- Born: 24 January 1895 London, England
- Died: 26 August 1958 (aged 63)
- Allegiance: United Kingdom
- Branch: British Army Royal Air Force
- Service years: 1914–1942
- Rank: Group Captain
- Unit: No. 5 Squadron RFC No. 17 Squadron RFC
- Commands: No. 44 Squadron RFC No. 151 Squadron RAF No. 70 Squadron RAF
- Awards: Distinguished Service Order & Bar Military Cross & Two Bars Mentioned in Despatches (3) Knight of the Legion of Honour (France) Croix de guerre (France) Croix de guerre (Belgium) Order of the White Eagle (Serbia)

= Gilbert W. M. Green =

English Royal Air Force officer (1895–1958)

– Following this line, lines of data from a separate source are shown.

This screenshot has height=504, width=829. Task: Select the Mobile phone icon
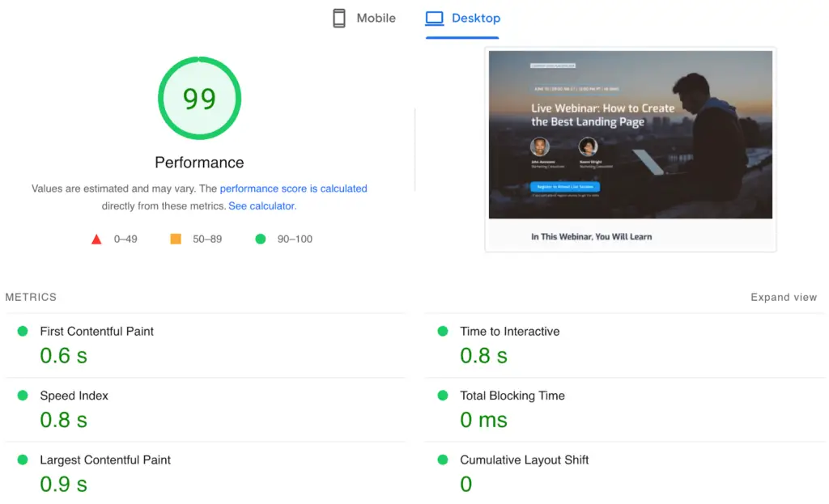point(338,17)
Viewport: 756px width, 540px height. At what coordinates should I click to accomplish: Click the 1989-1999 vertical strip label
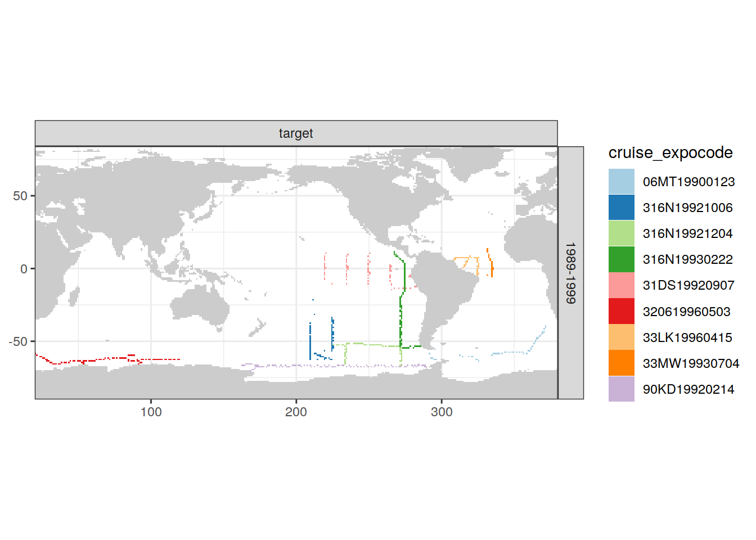click(x=570, y=273)
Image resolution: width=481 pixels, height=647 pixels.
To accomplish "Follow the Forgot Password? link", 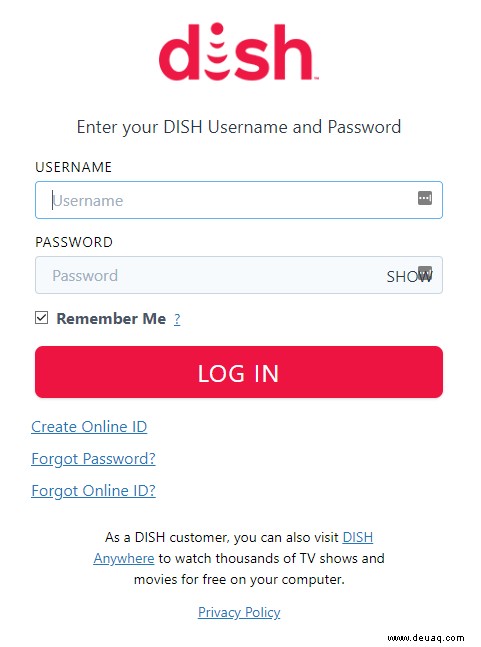I will [x=93, y=459].
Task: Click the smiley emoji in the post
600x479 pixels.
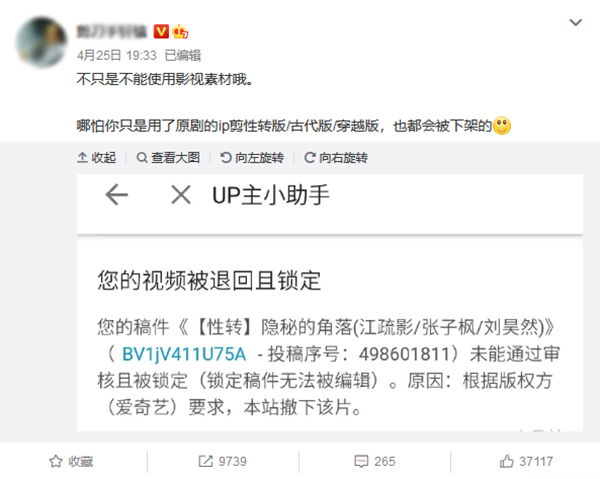Action: (502, 125)
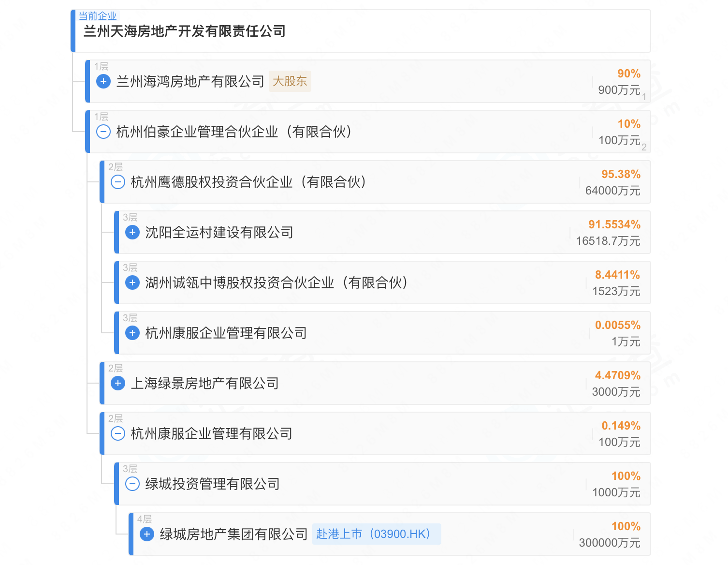This screenshot has height=565, width=728.
Task: Collapse 2层 杭州康服企业管理有限公司 minus icon
Action: tap(118, 433)
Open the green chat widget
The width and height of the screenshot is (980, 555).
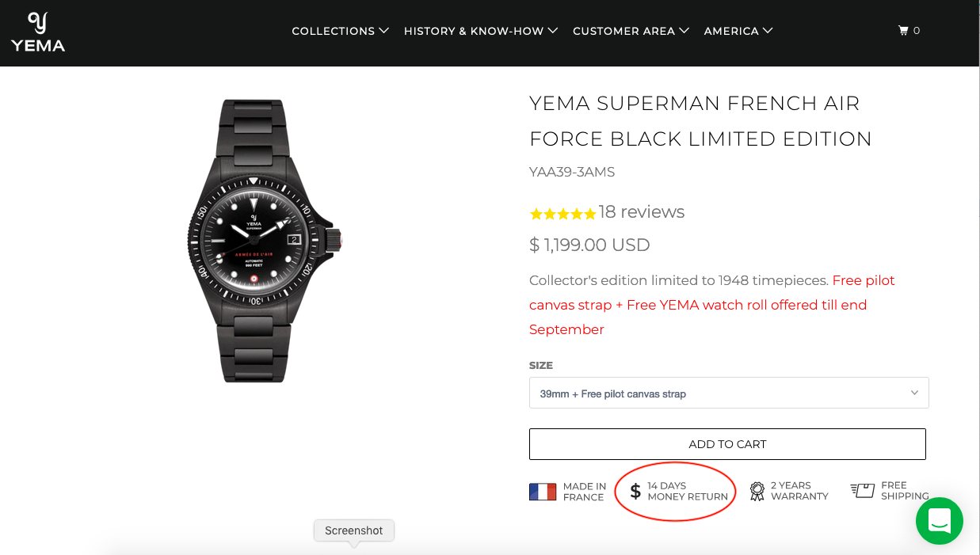coord(939,521)
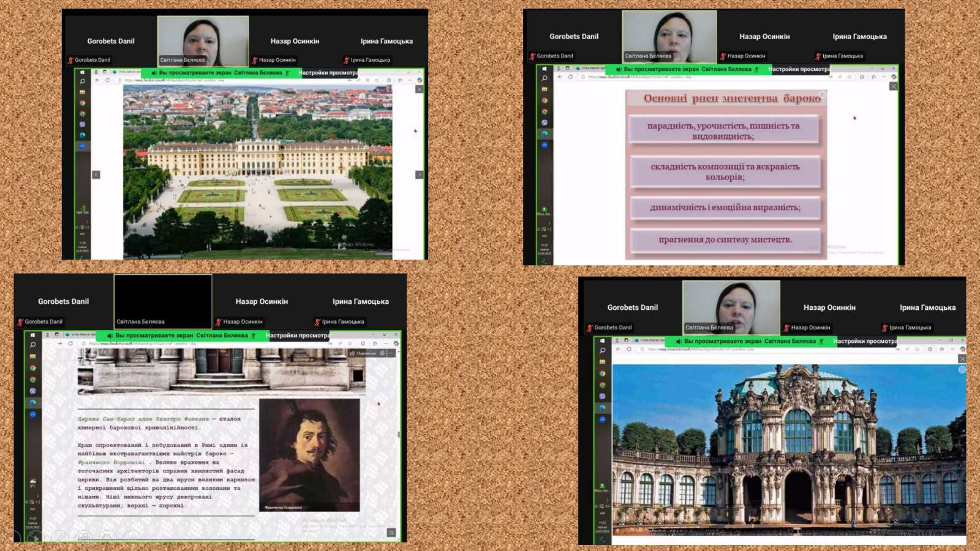Screen dimensions: 980x551
Task: Click Windows Start button in Zwinger screenshot
Action: tap(602, 340)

Group Captain Gilbert Ware Murlis Green, (24 January 1895 – 26 August 1958) was a Royal Air Force career officer credited with eight aerial victories. He was a pioneer among fighter aces, and his victories were scored in a variety of theatres and flying environments. He was successful on both the Western Front, in Greece, and on his home soil. He also commanded two of the original night fighter squadrons.

==First World War==

On 9 September 1914, just after the First World War broke out, Green was promoted from rifleman to temporary second lieutenant in the 16th (County of London) Battalion, The London Regiment (Queen's Westminster Rifles). By 22 November 1915, he was a flying officer observer. He was assigned to No. 5 Squadron on the Western Front. Manning the guns in a two-seater aircraft piloted by Frederick Powell, Green brought down a DFW two-seater on 29 February 1916. He was then transferred from Flying Officer Observer to the Royal Flying Corps's General List on 19 June 1916 and sent for pilot training. On 13 December 1916 he scored his second victory, destroying another DFW while flying a Royal Aircraft Factory B.E.12 with 17 Squadron in Salonika, Greece.

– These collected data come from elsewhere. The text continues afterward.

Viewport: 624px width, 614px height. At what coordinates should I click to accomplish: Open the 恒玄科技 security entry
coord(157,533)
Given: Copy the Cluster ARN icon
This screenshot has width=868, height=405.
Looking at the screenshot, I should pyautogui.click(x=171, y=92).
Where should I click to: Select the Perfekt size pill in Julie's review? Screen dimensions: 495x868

On 4 January 1917, Green captured an Albatros D.V fighter despite being overmatched; the German craft was faster, more agile, and had two guns instead of one. Ten days later, he would repeat the feat, although his victim this time was an Albatros two-seater reconnaissance plane, and Green had help from fellow ace Franklin Saunders. On 18 February 1917, Green battled German ace Rudolf von Eschwege in a dogfight during which Green's gun jammed, and wingman J. C. F. Owen was shot down. Green returned to form on 18 and 19 March, destroying a Friedrichshafen G seaplane and driving another down out of control on the 18th, and setting fire to an Albatros reconnaissance aircraft on the 19th. Green thus became the only pilot to become an ace flying the B.E. 12. These three successes earned him the Distinguished Service Order.

For his next victory, Green borrowed a Spad fighter; he brought down an Albatros two-seater in flames with it on 13 July 1917. He was then rotated home to England to command a Home Defence unit, 44 Squadron, which operated Sopwith Camels as night fighters. Here Green ended the year by shooting down a Gotha G.IV bomber piloted by German Oberleutnant Gerhard Von Stachelsky on 18 December 1917. It was the first German aeroplane to be shot down at night over Britain.

In June 1918, Green took command of 151 Squadron and led it to France, where it engaged the Germans in night fighter operations. Later in the war, he moved on to command 70 Squadron in daylight combat.

==Postwar career==
Green continued serving in the Royal Air Force after the war. On 1 July 1928, he was promoted from squadron leader to wing commander. On 1 July 1934, he was promoted again, from wing commander to group captain. He was retired from the RAF at his own request on 24 March 1942.

==Honours and awards==
- Distinguished Service Order
Temporary Second Lieutenant (Temporary Captain) Gilbert Ware M. Green, MC, RFC.
For conspicuous gallantry and devotion to duty. He has set a magnificent example by his gallant conduct in attacking the enemy's aeroplanes when in superior numbers. He brought down three enemy machines within twenty-four hours.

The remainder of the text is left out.